Rewrite all the data below, replacing every "pixels" with "px" and changing nothing else, and leave the pictures out of your answer.

— Start INPUT DATA —

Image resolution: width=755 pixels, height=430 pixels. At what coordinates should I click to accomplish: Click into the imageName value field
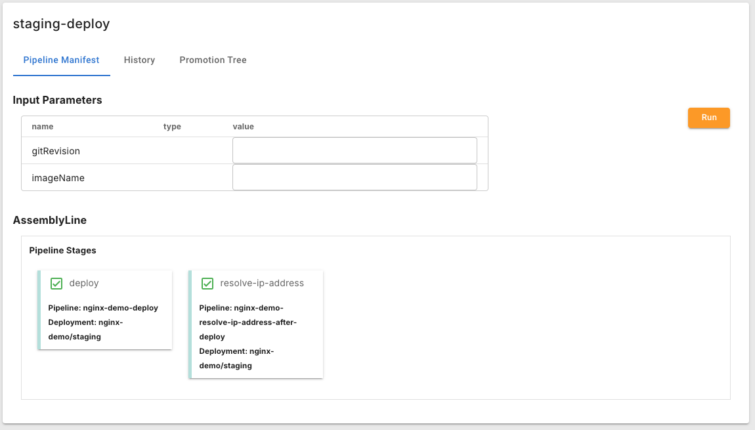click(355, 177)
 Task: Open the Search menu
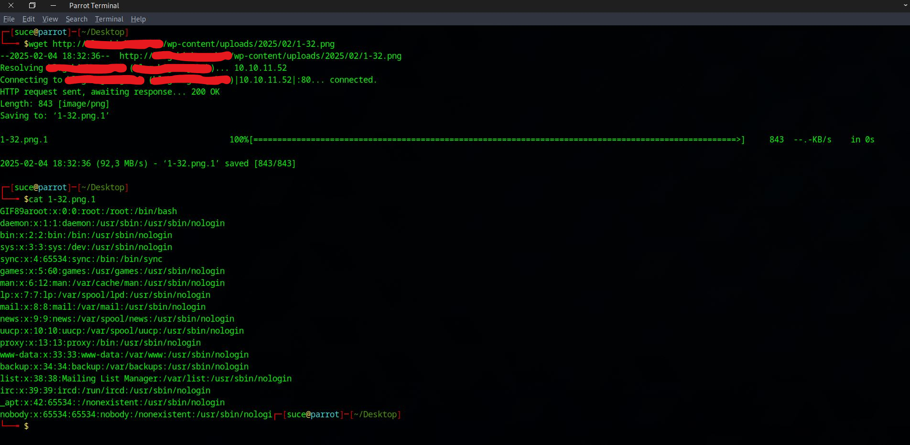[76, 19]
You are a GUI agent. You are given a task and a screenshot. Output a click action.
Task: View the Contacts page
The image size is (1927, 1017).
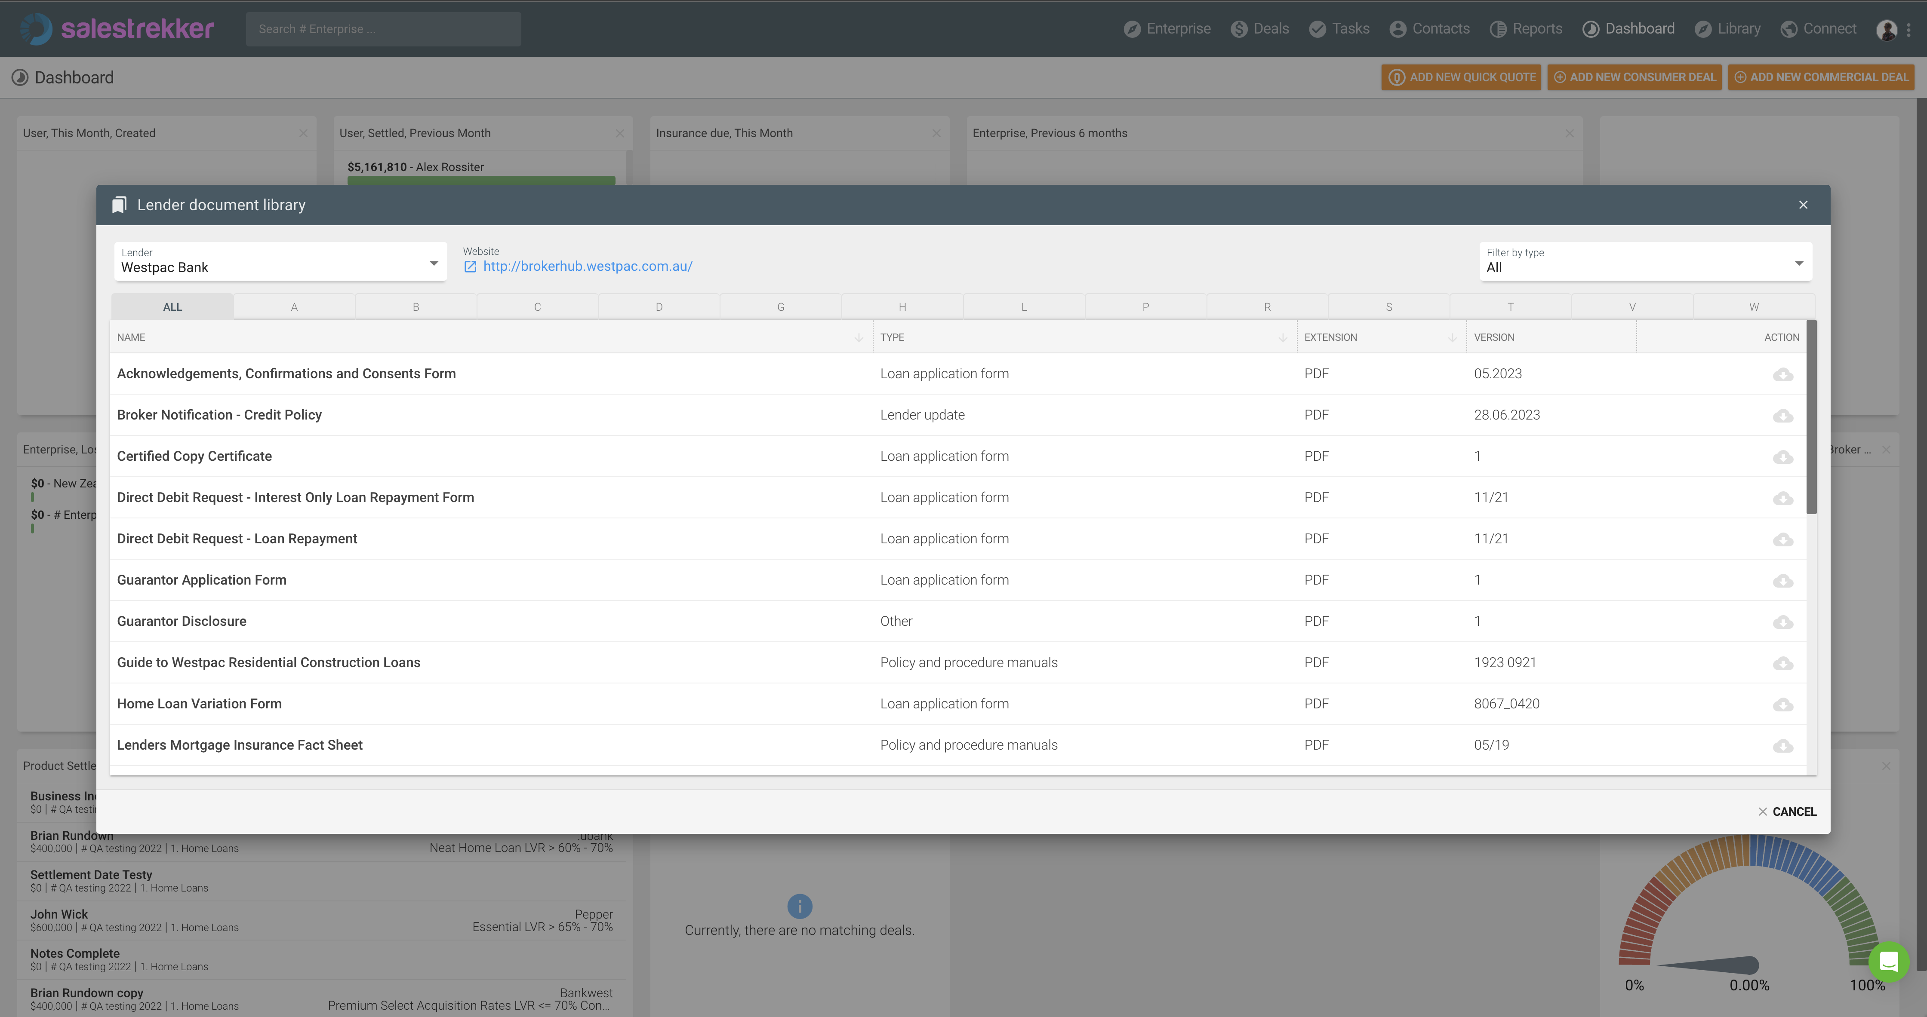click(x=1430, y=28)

— End INPUT DATA —

• **RESPONSE FOR THIS EXERCISE**:
Image resolution: width=755 px, height=430 px. At what coordinates should I click to accomplish: Click into the imageName value field
click(355, 177)
 Task: Open the Search menu
[76, 19]
You are a GUI agent. You are given a task and a screenshot. Output a click action.
Task: View the Contacts page
The image size is (1927, 1017).
click(x=1430, y=28)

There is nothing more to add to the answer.